- WHAT YOU ARE ASKED TO DO
Word for word, restate the records that appear below.

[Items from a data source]

+++

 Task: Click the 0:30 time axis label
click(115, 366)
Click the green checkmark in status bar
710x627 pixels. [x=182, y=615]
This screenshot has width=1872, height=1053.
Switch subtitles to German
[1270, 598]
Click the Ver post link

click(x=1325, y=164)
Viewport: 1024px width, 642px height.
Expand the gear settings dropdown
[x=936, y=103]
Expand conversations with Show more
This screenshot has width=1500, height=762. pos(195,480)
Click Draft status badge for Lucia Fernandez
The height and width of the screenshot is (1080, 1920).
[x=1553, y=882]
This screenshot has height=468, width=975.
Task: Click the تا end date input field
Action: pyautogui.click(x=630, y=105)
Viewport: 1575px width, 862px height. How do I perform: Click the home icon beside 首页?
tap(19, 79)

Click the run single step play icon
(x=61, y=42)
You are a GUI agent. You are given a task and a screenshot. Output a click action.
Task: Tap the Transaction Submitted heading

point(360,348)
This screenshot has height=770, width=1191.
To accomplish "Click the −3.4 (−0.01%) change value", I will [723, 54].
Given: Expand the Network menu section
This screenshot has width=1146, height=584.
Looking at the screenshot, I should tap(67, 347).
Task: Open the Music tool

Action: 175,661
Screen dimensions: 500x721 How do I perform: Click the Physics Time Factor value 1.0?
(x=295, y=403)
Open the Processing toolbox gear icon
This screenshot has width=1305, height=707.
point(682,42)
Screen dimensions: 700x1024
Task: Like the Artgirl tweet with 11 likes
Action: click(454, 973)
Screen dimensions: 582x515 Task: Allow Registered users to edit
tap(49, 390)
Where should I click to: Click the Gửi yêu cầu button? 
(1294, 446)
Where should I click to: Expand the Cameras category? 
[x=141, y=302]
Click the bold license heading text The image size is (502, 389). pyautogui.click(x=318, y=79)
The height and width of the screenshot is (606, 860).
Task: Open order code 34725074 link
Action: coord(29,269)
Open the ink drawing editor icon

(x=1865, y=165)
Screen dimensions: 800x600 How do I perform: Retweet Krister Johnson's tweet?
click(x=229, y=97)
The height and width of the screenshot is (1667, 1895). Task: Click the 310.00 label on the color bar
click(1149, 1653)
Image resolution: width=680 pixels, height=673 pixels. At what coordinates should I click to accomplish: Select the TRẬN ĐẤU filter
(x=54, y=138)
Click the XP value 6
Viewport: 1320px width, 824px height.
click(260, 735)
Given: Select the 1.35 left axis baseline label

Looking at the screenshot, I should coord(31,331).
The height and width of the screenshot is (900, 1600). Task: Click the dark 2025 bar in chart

+++

- PROBLEM SOLUTION
 Task: Click the 0:30 time axis label
click(115, 366)
Click the green checkmark in status bar
710x627 pixels. [x=182, y=615]
This screenshot has width=1872, height=1053.
Switch subtitles to German
[1270, 598]
Click the Ver post link

click(x=1325, y=164)
Viewport: 1024px width, 642px height.
Expand the gear settings dropdown
[x=936, y=103]
Expand conversations with Show more
This screenshot has width=1500, height=762. pos(195,480)
Click Draft status badge for Lucia Fernandez
The height and width of the screenshot is (1080, 1920).
[x=1553, y=882]
This screenshot has height=468, width=975.
Task: Click the تا end date input field
Action: pyautogui.click(x=630, y=105)
Viewport: 1575px width, 862px height. How do I perform: Click the home icon beside 首页?
tap(19, 79)

Click the run single step play icon
(x=61, y=42)
You are a GUI agent. You are given a task and a screenshot. Output a click action.
Task: Tap the Transaction Submitted heading

point(360,348)
This screenshot has height=770, width=1191.
To accomplish "Click the −3.4 (−0.01%) change value", I will [723, 54].
Given: Expand the Network menu section
This screenshot has width=1146, height=584.
Looking at the screenshot, I should tap(67, 347).
Task: Open the Music tool

Action: 175,661
Screen dimensions: 500x721 How do I perform: Click the Physics Time Factor value 1.0?
(x=295, y=403)
Open the Processing toolbox gear icon
This screenshot has width=1305, height=707.
point(682,42)
Screen dimensions: 700x1024
Task: Like the Artgirl tweet with 11 likes
Action: click(454, 973)
Screen dimensions: 582x515 Task: Allow Registered users to edit
tap(49, 390)
Where should I click to: Click the Gửi yêu cầu button? 
(1294, 446)
Where should I click to: Expand the Cameras category? 
[x=141, y=302]
Click the bold license heading text The image size is (502, 389). pyautogui.click(x=318, y=79)
The height and width of the screenshot is (606, 860).
Task: Open order code 34725074 link
Action: coord(29,269)
Open the ink drawing editor icon

(x=1865, y=165)
Screen dimensions: 800x600 How do I perform: Retweet Krister Johnson's tweet?
click(x=229, y=97)
The height and width of the screenshot is (1667, 1895). Task: Click the 310.00 label on the color bar
click(1149, 1653)
Image resolution: width=680 pixels, height=673 pixels. At what coordinates should I click to accomplish: Select the TRẬN ĐẤU filter
(x=54, y=138)
Click the XP value 6
Viewport: 1320px width, 824px height.
click(260, 735)
Given: Select the 1.35 left axis baseline label

Looking at the screenshot, I should coord(31,331).
The height and width of the screenshot is (900, 1600). Task: Click the dark 2025 bar in chart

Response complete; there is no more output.